The dog days of summer will be here soon, and that can only mean one thing: Pitchers and catchers are reporting to spring training.
We didn’t see that coming. So it goes in a new world of baseball turned upside down by the coronavirus.
So instead of talking about which White Sox player might be named to play in the All-Star Game in mid-July, we’re here to discuss the start of what some are calling “Spring Training 2.0.” Football’s “training camp” term is more appropriate for baseball now, and not just because it’s no longer spring but because the leisurely feel that usually blesses a six-week spring training in Arizona will be anything but.
It’s summertime, and with three weeks to prepare for a 60-game schedule slated to begin in late July, there will be a sense of urgency. The Sox will train at Guaranteed Rate Field, with another accompanying site to be named.
Here are three things for the Sox to zero in on once “Camp Renteria” begins July 1, when players will be floating into town to prepare for 66 days of a national pastime that will pass by in a hurry:
Easier said than done, and this challenge goes well beyond shoulders, elbows, bones and hamstrings.

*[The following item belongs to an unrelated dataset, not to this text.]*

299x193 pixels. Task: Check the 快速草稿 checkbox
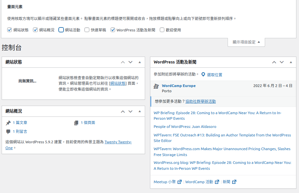tap(87, 30)
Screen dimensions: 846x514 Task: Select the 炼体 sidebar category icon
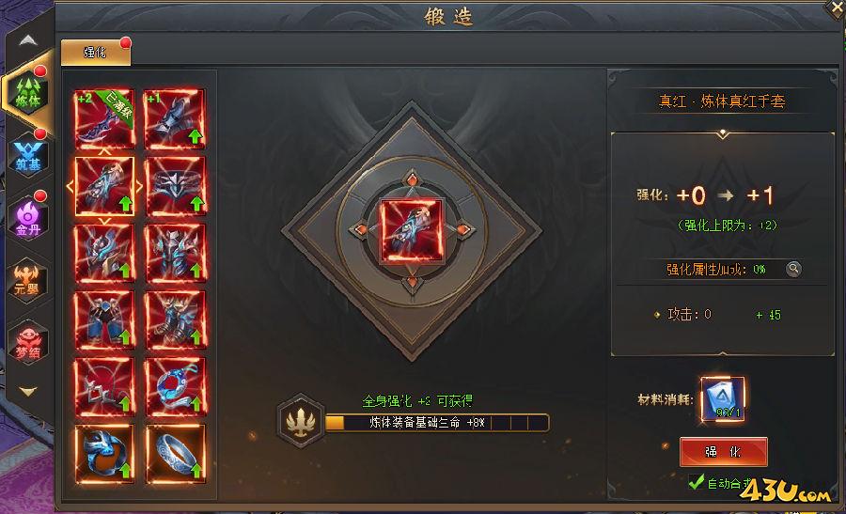point(28,94)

The coronavirus, the evil, creeping menace that derailed the game in March, is alive and well more than three months later, threatening to halt the game at any point during the season. Within moments of the union’s announcement that it would comply with commissioner Rob Manfred’s imposed outline for a 60-game season, word came down that star outfielder Charlie Blackmon and two other Rockies tested positive for the virus after workouts at Coors Field. Last week, about 40 players and staff members around baseball tested positive.
There are a bevy of guidelines for players and staff to adhere to in risky baseball environments, including no spitting, high-fiving or showers. And distancing will be required as soon as training camp.
As of Wednesday, there were no known coronavirus cases among Sox players, a half-sentence delivered to the beat of a knock on wood.
As for body parts, players were given training and throwing programs to follow while they were away, but where they’re at physically is a big TBD until they report. When we last saw the Sox in March, catcher Yasmani Grandal (calf), designated hitter Edwin Encarnacion (hip) and left-hander Gio Gonzalez (shoulder) were in various states of healing, but that was a long time ago.
Can the kids come out and play?
One benefit of a shortened season is having right-hander Michael Kopech and left-hander Carlos Rodon in full recovery from Tommy John surgery. Innings limitations are now by the boards, although both of them figure to be eased into action. The planned-on rotation of Lucas Giolito, Dallas Keuchel, Dylan Cease, Reynaldo Lopez and Gonzalez can now be supplemented by Kopech and Rodon in some fashion, perhaps in relief roles, although the same could be said for anyone, with starts as long as five innings shaping up as the absolute longest at the outset of the season.
Nick Madrigal, the prized second base prospect who figured to start the season at Class AAA Charlotte, might begin with the major-league club instead with the minor leagues out of service. These are among the many questions general manager Rick Hahn will be asked when he addresses the media soon.
Study the schedule
The schedule, to be announced, will include 10 games against each American League Central team, likely divided into home-and-away five-game series to limit travel. That means 10 against the Twins, Indians, Royals and Tigers. The Sox also would have 20 games divided among the National League Central’s Cubs, Cardinals, Brewers, Reds and Pirates. It’s not known if those would be evenly distributed. For what it’s worth, oddsmaker BetOnline set the Sox’ over-under for wins at 31½, which happens to be the same as the Cubs’. FanGraphs’ ZiPS projections peg the Sox to go 31-29, behind the defending division champion Twins (35-25) and Indians (34-26).